TLDR: It is shown that the efficiency of linear system solution by the adaptive GMRES(k) algorithm depends on the change in problem difficulty when the problem is scaled, as concluded analytically and experimentally.

Abstract: Globally convergent homotopy methods are used to solve difficult nonlinear systems of equations by tracking the zero curve of a homotopy map. Homotopy curve tracking involves solving a sequence of linear systems, which often vary greatly in difficulty. In this research, a popular iterative solution tool, GMRES(k), is adapted to deal with the sequence of such systems. The proposed adaptive strategy of GMRES(k) allows tuning of the restart parameter k based on the GMRES convergence rate for the given problem. Adaptive GMRES(k) is shown to be superior to several other iterative techniques on analog circuit simulation problems and on postbuckling structural analysis problems. Developing parallel techniques for robust but expensive sequential computations, such as globally convergent homotopy methods, is important.
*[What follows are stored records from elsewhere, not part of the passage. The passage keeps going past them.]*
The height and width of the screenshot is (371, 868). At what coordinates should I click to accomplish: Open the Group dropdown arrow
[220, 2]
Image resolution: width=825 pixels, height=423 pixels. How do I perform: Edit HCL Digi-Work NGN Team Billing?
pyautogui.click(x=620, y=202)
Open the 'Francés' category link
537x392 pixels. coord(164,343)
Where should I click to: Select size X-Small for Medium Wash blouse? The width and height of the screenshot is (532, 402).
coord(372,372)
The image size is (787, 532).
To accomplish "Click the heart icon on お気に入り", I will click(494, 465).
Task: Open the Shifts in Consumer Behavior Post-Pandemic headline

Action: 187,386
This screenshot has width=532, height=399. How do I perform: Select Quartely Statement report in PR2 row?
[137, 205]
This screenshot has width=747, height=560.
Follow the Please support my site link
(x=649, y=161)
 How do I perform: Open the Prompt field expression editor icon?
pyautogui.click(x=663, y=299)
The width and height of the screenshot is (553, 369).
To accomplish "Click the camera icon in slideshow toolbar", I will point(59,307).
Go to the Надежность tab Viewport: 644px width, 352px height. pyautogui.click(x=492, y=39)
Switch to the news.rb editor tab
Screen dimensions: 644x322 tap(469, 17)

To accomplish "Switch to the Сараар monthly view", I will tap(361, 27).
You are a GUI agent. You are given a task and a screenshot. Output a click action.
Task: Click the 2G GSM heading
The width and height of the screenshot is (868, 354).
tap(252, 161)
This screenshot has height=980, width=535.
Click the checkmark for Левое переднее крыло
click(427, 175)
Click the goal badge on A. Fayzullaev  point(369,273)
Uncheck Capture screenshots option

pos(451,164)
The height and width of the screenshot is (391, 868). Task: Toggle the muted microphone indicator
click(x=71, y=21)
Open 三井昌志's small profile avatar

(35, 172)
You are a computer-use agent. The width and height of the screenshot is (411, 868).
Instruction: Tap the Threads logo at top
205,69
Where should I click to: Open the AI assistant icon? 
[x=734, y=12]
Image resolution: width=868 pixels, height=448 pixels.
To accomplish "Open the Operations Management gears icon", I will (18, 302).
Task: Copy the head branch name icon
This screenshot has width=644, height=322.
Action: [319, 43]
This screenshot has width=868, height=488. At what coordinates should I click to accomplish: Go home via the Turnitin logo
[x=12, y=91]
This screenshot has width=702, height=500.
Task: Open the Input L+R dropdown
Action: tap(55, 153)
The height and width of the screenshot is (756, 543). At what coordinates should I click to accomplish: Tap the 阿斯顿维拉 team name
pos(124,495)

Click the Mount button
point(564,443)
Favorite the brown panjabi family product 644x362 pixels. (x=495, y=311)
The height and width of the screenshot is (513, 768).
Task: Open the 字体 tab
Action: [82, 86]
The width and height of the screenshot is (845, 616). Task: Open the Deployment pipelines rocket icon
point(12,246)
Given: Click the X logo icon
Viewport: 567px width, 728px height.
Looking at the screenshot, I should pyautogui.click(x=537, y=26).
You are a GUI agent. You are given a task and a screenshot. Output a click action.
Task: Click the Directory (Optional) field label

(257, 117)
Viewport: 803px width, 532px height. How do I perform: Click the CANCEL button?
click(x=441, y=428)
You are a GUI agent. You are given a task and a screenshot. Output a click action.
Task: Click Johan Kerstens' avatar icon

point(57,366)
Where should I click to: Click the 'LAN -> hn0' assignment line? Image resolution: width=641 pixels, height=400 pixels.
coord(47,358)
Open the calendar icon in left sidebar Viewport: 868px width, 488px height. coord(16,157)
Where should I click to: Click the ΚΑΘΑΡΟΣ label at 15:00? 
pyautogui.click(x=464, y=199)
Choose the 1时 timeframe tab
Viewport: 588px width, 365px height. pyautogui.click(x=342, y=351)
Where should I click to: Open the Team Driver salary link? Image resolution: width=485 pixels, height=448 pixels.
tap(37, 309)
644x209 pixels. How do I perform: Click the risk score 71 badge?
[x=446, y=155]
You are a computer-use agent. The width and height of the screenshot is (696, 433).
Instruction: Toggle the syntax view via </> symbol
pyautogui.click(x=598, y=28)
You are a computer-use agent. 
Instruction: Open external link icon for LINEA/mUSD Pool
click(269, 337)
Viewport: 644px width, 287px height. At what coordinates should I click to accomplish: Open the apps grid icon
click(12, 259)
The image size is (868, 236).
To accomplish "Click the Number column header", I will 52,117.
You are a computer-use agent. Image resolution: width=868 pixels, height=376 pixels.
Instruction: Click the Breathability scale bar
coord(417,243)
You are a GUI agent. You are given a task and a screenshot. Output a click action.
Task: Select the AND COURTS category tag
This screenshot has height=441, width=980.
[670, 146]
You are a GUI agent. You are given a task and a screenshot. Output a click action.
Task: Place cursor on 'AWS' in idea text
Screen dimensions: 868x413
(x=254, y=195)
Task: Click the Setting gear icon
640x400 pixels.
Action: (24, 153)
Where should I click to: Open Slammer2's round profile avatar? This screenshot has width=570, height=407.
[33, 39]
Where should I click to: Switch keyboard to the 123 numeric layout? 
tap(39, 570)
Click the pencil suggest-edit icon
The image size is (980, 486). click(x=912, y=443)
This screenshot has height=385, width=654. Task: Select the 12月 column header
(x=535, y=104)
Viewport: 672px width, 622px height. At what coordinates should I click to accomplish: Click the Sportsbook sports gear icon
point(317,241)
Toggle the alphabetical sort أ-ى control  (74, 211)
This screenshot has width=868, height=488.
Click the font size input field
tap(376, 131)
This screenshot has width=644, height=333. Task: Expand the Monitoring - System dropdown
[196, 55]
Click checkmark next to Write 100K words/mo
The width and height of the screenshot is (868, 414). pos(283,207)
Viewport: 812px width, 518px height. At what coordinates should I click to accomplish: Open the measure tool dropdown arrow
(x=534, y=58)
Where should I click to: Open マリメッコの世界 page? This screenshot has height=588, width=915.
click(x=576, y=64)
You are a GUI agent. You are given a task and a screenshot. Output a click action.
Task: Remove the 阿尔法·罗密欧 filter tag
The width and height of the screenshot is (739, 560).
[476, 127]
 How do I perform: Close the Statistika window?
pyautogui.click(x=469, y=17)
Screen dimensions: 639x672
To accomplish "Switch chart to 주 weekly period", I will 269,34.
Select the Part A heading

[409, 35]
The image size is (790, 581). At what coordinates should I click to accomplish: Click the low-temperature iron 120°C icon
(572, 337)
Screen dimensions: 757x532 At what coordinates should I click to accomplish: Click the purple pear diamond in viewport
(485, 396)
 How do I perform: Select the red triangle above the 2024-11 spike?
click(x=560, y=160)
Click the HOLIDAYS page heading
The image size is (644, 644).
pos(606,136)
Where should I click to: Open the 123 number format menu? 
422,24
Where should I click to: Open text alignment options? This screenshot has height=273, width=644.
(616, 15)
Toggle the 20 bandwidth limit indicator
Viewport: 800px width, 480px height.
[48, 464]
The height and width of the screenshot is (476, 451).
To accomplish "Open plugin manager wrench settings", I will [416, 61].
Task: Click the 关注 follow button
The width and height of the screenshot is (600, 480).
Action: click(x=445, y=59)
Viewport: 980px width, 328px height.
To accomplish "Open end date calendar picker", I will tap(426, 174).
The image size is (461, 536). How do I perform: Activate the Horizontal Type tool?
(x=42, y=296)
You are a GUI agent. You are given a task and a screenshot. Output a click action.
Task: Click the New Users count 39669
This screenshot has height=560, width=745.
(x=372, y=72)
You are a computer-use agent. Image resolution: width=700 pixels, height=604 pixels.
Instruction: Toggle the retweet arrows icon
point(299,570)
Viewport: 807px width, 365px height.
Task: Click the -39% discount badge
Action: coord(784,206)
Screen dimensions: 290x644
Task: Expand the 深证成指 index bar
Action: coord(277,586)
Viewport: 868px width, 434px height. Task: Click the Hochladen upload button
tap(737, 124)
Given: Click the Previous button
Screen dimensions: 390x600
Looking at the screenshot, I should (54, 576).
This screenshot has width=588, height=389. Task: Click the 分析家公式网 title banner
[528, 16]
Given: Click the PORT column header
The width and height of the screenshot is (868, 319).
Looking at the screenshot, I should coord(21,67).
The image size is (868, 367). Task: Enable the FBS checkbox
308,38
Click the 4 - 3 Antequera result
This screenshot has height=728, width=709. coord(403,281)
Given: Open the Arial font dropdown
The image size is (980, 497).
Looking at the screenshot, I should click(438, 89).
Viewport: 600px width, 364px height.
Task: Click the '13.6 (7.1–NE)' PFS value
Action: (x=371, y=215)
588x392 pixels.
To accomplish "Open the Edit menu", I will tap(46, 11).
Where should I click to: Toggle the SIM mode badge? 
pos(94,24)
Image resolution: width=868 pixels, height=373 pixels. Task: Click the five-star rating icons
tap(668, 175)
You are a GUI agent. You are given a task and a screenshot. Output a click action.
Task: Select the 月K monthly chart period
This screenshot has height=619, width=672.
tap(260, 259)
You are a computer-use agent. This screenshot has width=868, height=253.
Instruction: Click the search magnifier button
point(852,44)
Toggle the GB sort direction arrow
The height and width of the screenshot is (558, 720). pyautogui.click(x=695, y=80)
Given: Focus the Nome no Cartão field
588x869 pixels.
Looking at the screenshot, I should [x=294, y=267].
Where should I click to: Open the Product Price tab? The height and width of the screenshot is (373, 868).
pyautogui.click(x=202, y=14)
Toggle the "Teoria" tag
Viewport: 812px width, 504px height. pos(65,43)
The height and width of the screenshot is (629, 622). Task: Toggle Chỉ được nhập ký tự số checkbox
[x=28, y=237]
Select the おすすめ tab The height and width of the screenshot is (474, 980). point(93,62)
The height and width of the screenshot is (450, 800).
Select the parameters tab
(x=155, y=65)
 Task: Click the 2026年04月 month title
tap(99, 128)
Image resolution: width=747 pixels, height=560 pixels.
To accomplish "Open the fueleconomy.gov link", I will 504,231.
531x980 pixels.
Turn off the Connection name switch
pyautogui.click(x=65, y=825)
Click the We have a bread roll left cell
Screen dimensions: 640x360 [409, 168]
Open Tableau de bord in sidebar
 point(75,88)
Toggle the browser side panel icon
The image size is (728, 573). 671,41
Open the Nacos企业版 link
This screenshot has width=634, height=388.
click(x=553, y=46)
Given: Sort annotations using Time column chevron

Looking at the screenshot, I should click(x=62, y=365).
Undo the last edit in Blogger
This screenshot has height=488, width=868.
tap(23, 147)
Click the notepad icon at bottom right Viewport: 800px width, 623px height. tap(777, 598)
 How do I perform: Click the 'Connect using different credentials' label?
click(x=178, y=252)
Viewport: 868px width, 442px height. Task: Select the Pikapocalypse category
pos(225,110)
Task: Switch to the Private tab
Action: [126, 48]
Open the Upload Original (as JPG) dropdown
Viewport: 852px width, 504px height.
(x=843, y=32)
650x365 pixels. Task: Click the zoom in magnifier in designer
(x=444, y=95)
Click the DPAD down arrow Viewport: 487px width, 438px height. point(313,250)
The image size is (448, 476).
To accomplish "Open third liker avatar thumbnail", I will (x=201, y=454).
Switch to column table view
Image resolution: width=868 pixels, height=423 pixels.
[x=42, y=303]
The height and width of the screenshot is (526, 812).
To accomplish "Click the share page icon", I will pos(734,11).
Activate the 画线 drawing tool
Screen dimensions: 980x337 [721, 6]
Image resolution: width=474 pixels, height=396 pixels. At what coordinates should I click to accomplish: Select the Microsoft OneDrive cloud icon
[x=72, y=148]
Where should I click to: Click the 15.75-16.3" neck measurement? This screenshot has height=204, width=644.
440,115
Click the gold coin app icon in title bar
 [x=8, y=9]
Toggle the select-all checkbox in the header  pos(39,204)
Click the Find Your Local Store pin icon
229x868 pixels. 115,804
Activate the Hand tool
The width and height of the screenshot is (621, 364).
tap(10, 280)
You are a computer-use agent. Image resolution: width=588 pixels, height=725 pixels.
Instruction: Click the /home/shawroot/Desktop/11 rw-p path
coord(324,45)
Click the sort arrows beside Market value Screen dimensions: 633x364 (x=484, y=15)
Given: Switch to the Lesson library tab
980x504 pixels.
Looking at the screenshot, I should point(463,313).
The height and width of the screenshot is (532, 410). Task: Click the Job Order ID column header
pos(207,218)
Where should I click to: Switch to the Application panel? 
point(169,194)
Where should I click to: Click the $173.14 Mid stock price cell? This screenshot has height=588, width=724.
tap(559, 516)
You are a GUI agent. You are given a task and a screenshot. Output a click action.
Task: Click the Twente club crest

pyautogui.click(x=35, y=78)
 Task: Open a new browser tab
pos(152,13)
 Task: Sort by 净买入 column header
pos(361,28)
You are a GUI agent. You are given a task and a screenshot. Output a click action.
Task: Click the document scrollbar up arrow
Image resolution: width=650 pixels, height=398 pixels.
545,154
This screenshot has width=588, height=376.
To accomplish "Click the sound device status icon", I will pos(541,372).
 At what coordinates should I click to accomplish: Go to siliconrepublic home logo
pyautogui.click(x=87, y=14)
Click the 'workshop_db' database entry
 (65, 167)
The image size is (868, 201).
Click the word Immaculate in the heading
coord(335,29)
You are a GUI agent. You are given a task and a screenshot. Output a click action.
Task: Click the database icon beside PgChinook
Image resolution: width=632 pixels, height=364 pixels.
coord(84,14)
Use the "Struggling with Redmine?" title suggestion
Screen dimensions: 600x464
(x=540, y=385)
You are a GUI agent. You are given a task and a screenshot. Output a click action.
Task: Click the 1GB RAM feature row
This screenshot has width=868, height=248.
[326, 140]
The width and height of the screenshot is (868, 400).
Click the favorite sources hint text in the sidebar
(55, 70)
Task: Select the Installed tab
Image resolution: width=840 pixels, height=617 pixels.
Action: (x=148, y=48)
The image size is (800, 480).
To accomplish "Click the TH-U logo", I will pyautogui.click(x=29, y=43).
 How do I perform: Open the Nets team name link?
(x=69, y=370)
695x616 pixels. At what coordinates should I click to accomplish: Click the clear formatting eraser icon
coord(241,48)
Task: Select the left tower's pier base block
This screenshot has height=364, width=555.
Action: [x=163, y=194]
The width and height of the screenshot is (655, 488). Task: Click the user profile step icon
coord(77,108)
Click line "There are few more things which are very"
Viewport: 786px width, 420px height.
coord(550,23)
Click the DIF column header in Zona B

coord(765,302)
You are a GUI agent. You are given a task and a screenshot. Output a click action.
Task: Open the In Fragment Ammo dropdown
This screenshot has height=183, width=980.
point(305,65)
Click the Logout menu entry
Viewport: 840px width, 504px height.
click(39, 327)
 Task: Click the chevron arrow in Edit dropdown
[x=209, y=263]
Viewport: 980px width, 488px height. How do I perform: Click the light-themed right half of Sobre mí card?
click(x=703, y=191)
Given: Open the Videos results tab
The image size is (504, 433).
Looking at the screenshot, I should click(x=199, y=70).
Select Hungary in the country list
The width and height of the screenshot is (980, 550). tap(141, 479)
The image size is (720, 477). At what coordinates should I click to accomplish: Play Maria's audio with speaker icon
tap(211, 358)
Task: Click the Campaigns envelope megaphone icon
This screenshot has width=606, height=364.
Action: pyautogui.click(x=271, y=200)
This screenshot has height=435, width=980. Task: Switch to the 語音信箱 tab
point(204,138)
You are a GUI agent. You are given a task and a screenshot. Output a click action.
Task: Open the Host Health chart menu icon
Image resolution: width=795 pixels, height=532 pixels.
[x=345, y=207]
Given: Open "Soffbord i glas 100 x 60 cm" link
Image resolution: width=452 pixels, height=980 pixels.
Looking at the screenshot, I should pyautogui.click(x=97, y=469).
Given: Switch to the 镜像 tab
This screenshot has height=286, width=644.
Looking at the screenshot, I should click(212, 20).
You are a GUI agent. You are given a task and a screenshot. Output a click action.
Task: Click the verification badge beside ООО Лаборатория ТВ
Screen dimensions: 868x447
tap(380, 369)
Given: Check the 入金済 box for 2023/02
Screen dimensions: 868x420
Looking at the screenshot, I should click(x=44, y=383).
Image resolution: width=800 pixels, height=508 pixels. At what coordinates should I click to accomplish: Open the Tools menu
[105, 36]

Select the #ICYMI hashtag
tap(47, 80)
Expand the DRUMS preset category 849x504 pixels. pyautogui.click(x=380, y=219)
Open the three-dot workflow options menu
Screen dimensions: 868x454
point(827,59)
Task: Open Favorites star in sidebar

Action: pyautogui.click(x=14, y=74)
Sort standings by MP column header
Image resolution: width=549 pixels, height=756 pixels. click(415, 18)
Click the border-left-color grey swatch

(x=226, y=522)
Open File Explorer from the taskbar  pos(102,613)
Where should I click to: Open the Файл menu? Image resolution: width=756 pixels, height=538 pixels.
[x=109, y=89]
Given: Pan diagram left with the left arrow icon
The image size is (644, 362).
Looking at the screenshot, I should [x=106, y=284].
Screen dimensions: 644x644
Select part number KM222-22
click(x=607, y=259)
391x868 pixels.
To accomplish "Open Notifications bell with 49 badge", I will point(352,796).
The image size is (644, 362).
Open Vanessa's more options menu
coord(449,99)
The design of these techniques encompasses the functionality of the iterative method (adaptive GMRES(k)) implemented sequentially and is based on the results of a parallel performance analysis of several implementations. An implementation of adaptive GMRES(k) with Householder reflections in its orthogonalization phase is developed. It is shown that the efficiency of linear system solution by the adaptive GMRES(k) algorithm depends on the change in problem difficulty when the problem is scaled. In contrast, a standard GMRES(k) implementation using Householder reflections maintains a constant efficiency with increase in problem size and number of processors, as concluded analytically and experimentally. The supporting numerical results are obtained on three distributed memory homogeneous parallel architectures: CRAY T3E, Intel Paragon, and IBM SP2.